• **Extracto proporcionado**
• • • • •

Los dos eran alumnos de la Facultad de Derecho de la Universidad Central de Venezuela. Leoni era presidente de la Federación de Estudiantes que organizó la celebración que terminó convirtiéndose en una manifestación política de protesta. Betancourt, el exaltado orador de la jornada, se dio a conocer junto con Jóvito Villalba en aquellos días. Todos acabaron presos en el Castillo Libertador de Puerto Cabello y al salir en libertad se involucraron en el alzamiento militar del 7 de abril de ese mismo año.
Leoni y Betancourt se arreglaron para evadir un nuevo carcelazo y exiliarse por primera vez. Se involucraron en otro fallido intento insurreccional, la expedición del Falke, liderada por Román Delgado Chalbaud (agosto 1929). De ese fracaso sacaron una conclusión que a la larga sería fundamental para ellos y para el país: la lucha en la que se habían embarcado era de largo plazo, no se trataba de cambiar a un caudillo por otro.
De haberse dedicado a culminar sus estudios de Derecho y luego al ejercicio profesional, es bastante probable que les hubiera ido muy bien en lo personal el resto de sus vidas. Sin expulsiones, cárceles ni sobresaltos. Pero uno se imagina que a esas alturas ya eran prisioneros de la pasión que más nunca los abandonaría.
De aquel primer destierro (1928-1936) quedarían montones de cartas, reflexiones, el sueño comunista del que tempranamente se desilusionaron (afortunadamente eran muy jóvenes), la pelea con la vieja oposición antigomescista y el inicio de las disputas doctrinales con el grupo pro soviético, entre los que se encontraba Miguel Otero Silva, otro compañero de generación.
Los dos personajes mantendrían una sociedad inalterable por décadas. Algo no muy común en la política venezolana, tan dada a los desencuentros y peleas entre amigos.
Aunque mayor, el reservado Leoni aceptó el liderazgo del dinámico Betancourt. Juntos suscribieron el Plan de Barranquilla y fundaron la Agrupación Revolucionaria de Izquierda (ARDI). Al regreso de ese exilio se unieron al Movimiento de Organización Venezolana (ORVE), hicieron oposición, apoyaron huelgas y manifestaciones; al primero la Corte le anuló su elección como diputado al Congreso Nacional, a lo que le siguió otro destierro. El segundo pasó a la clandestinidad por casi tres años.
Cuando Betancourt fue expulsado del país en 1939, es “Arsenio” (Leoni) quien lo reemplazó como secretario general encargado del clandestino Partido Democrático Nacional (PDN). De allí pasaron a organizar la candidatura simbólica de Rómulo Gallegos en 1941 y a la fundación de Acción Democrática (AD) ese mismo año. Luego, siguió la campaña por el voto universal y directo que culminó en la “peripecia de octubre”. Juntos conspiraron con la juventud militar, juntos entraron por la ventana a Miraflores en octubre de 1945, y juntos formaron la Junta Revolucionaria de Gobierno.

• • • • •

• **Datos de trabajo**
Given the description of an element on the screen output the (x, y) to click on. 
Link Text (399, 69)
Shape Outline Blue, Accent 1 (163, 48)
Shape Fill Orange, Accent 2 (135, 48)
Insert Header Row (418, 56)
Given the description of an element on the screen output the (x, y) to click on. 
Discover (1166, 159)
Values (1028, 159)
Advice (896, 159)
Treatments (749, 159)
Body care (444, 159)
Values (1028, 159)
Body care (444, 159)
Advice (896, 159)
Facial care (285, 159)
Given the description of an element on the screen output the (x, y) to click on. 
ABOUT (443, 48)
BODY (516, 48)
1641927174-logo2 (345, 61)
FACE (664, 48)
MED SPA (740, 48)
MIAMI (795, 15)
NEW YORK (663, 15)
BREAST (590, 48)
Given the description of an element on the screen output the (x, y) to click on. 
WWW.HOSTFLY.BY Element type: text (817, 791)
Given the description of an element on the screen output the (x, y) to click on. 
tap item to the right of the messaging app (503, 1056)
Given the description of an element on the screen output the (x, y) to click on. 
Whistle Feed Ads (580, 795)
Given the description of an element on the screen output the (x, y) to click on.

• • • • •

• **Ejercicio 1**
Según el extracto, ¿quién lideró la expedición del Falke?
• **Ejercicio 2**
Duplica todo lo que hay en los registros desde la primera línea hasta la línea que contiene "Insert Header Row (418, 56)", ambas incluidas.
Los registros no guardan relación alguna con el extracto.

• **Respuesta correcta 1**
Román Delgado Chalbaud.

• **Respuesta correcta 2**
Given the description of an element on the screen output the (x, y) to click on. 
Link Text (399, 69)
Shape Outline Blue, Accent 1 (163, 48)
Shape Fill Orange, Accent 2 (135, 48)
Insert Header Row (418, 56)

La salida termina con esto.